Luiz Alfredo Garcia-Roza _ le silence de la pluie – Actes Sud

garcia rozaToujours amusant de commencer un polar par la solution de l’énigme. Il faut du style et de la maîtrise pour mettre ainsi le lecteur dans la position de la force immanente, celui qui sait, sans craindre de la perdre en route, de la lasser ou de rendre l’intrigue plus faible. Ce choix est sans doute autant un petit caprice d’écrivain, qu’une gâterie de psychanalyste. Après ce premier coup de théâtre, l’auteur se fond, pour ne pas dire s’efface derrière son inspecteur, héros récurrent de son œuvre (non encore traduite en français), qui va se lancer sur les traces du mystérieux assassin fantôme. Il faut reconnaitre à Luiz Alfredo Garcia-Roza, une belle capacité à tenir son lecteur en haleine. On se glisse aisément dans les pas du détective Espinoza et on suit avec plaisir la progression de sa compréhension de la situation.

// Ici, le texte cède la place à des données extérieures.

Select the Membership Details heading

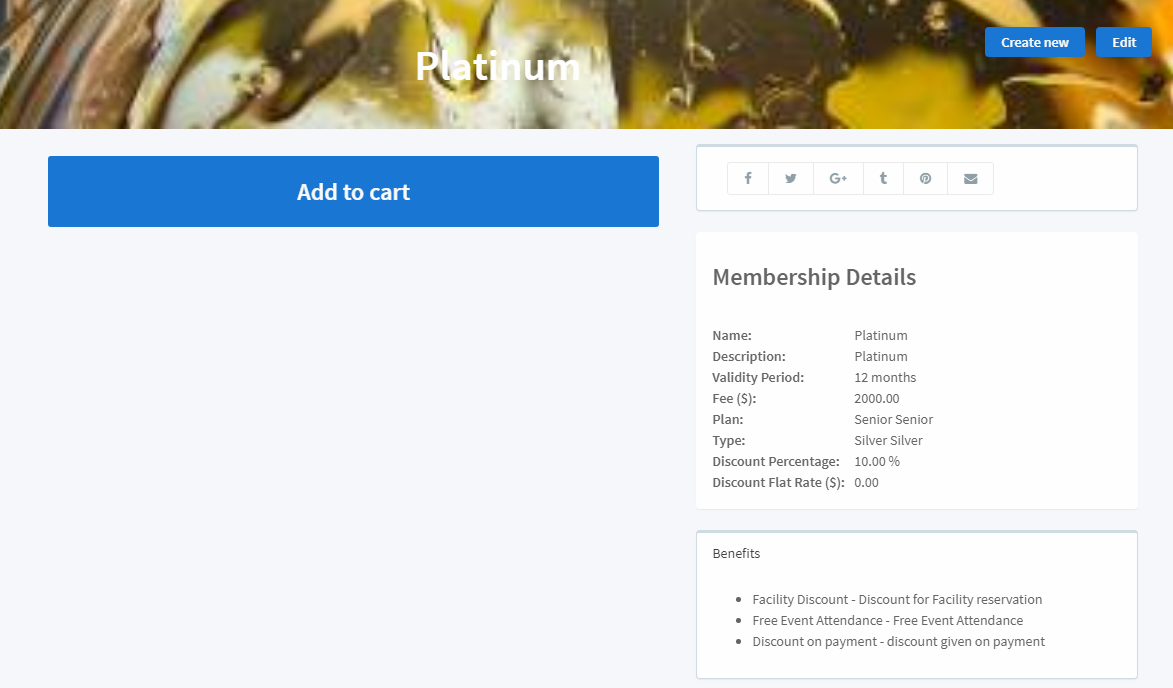click(x=814, y=277)
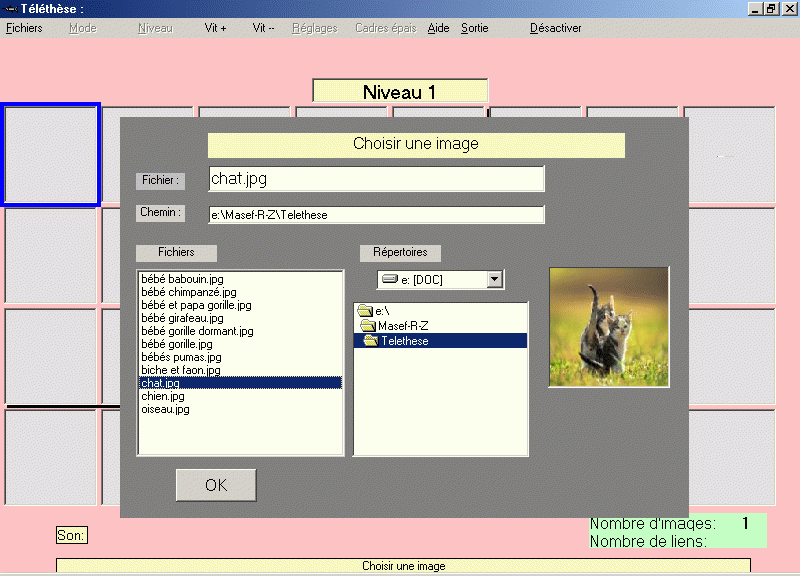Select the Masef-R-Z folder
This screenshot has width=800, height=576.
point(402,326)
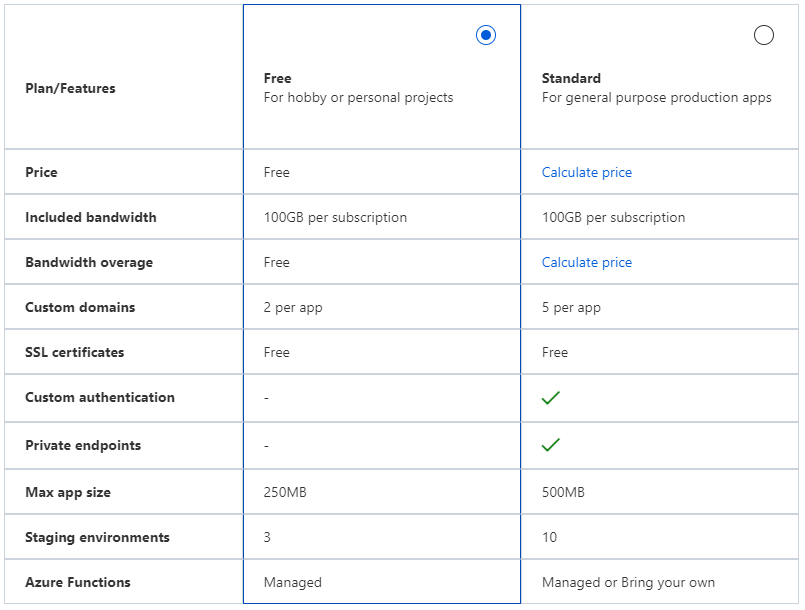The image size is (805, 610).
Task: Click the Standard plan title
Action: (x=571, y=78)
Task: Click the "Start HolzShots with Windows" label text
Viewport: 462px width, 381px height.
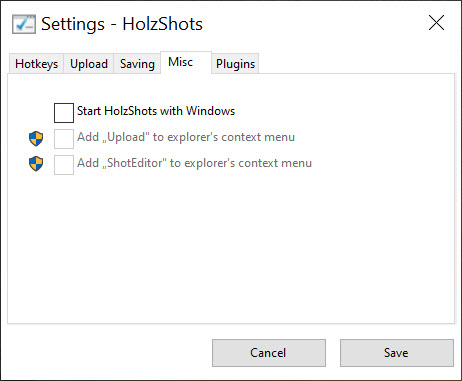Action: click(156, 111)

Notre policier, quarantenaire élégante et courtoise, amateur d’art et de littérature est un ovni dans l’univers de la police de Rio. Il se meut avec l’aisance des hommes courtois et l’étrangeté des êtres différents dans un univers où la violence est reine. Ses qualités lui permettent de sonder plus aisément le cœur et les reins de témoins et des suspects. Pourtant il faut reconnaitre qu’avec cette étrange affaire de meurtre, notre disciple de la philosophie spinoziste se heurte à de nombreux mystères. L’absence d’arme du crime ne facilite pas le travail, tous comme les preuves du vol dont personne ne sait dire s’il est le mobile ou une fausse piste. L’entourage de la victime, issu de la bonne bourgeoisie et des affairistes de Rio ne donne guère plus d’indice à notre sage inspecteur.

Confronté à une épouse sublime et sympathique malgré son évident manque de passion pour son époux, à une secrétaire éprise autant de son patron que du pouvoir qu’il représente, d’un professeur falot et d’une professeure de gymnastique au caractère flamboyant, l’inspecteur Espinoza doit parvenir à séparer les passions et les incohérences, les demies vérités et les mensonges évidents. De fausses pistes en cadavres atrocement mutilés, les pièces du puzzle finissent par se mettre lentement en place et par révéler la part d’ombre là où personne ne l’attendait.

Polar subtile et rythmé, le silence de la pluie, nous offre un voyage dans l’ombre des cœurs fragiles de ceux et celles qui vivent dans les limbes. Offrant un tableau beaucoup plus complexe de la réalité humaine qu’un polar classique, il se distingue également par la qualité de l’inspecteur loin de stéréotypes nord-américain du genre.